Another initiative the minister announced is Biopharma SHAKTI (Strategy for Healthcare Advancement through Knowledge, Technology and Innovation) with an outlay of Rs 10,000 crore over the next five years to build facilities for the production of biologics and biosimilars. However, the money would go for the creation of three new National Institutes of Pharmaceutical Education and Research (NIPERs) and a network of over 1,000 accredited clinical trial sites — both of which are general-purpose activities and not dedicated to biopharma alone.
The third component of the proposed outlay is to strengthen the Central Drugs Standard Control Organisation. It is much needed but clubbing it under the biopharma strategy is rather strange. It is unclear how much of Rs 10,000 crore would go for developing new NIPERs or strengthening the regulatory system, and the development of biopharma as such.
In any case, SHAKTI is a follow-up action of the $250-million National Biopharma Mission launched with aid from the World Bank in 2017. It was focused on scientific research, startups and developing clinical trial sites for vaccines, biosimilars and medical devices. It promoted early-stage bio-manufacturing, clinical development, training and technology transfer.
The Budget speech also touched upon the hot topics of semiconductors, rare earths and AI, but none of the mentions merit the tag of a game-changer. Reiterating that a scheme for manufacturing Rare Earth Permanent Magnets was launched in November 2025, the minister talked of a proposal to support Odisha, Kerala, Andhra Pradesh and Tamil Nadu to establish dedicated “Rare Earth Corridors” to promote mining, processing, research and manufacturing. This is pretty much one of the broad goals of the National Critical Minerals Mission launched last year, and other initiatives to boost rare earths exploration and processing.
While announcing the India Semiconductor Mission (ISM) 2.0, the FM said it would focus on producing “equipment and materials, design full-stack Indian Intellectual Property, and fortify supply chains”. Here too, she merely said what the Minister for Electronics & IT Ashwini Vaishnaw, stated last week. He said the target for the production of advanced chips (in 2-3 nanometre mode) for use in smartphones, defence equipment and computing devices was 2032. In the previously announced second phase of the Design-Linked Incentive (DLI) scheme, the focus will be on chip categories such as compute, radio frequency, networking, power, sensor and memory.

Given material:
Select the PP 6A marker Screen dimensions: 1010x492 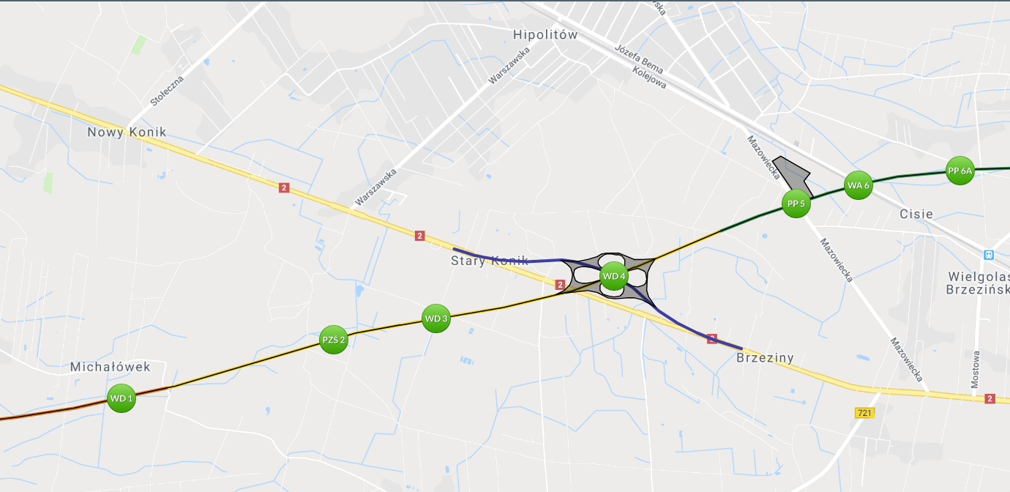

Try it: Continue the text on the Budget's science and technology announcements, picking up after its final sentence. The lines are not needed for anything here.

Exercise answer:
The tax holiday till 2047 for foreign companies setting up data centres in India is highly problematic. Data centres are power guzzlers. That’s why tech giants like Meta, Google and other AI companies want to set them up at offshore locations in India and elsewhere.
The other big-ticket idea that featured in the minister’s speech in the past several years — the Anusandhan National Research Foundation (ANRF) — got only a cursory mention this time. The government had promised Rs 50,000 crore for the ANRF over five years, but it got a meagre Rs 2,000 crore last year, and gets the same this year. Another big idea was the Research, Development and Innovation (RDI) scheme announced last year to fund deep tech projects in the private sector. It is supposed to get Rs 1 lakh crore over seven years. It was allotted Rs 20,000 crore last year, but only Rs 3,000 crore could be spent as the scheme was approved by the Cabinet only in July, and rules were formed by November last year.
Despite low utilisation of funds and tardy implementation of the RDI, the budgetary allocations mark a clear shift from the public to private in research funding. The ANRF, which supports research in government labs and universities, gets Rs 2,000 crore, and the RDI — set up solely for the private sector — gets 10 times more.
In effect, the research kitty for public institutions has shrunk and not grown as was promised when the ANRF was floated as an umbrella research funding agency replacing the Science and Engineering Research Board. This is a silent but worrying signal from the science and technology budget this year.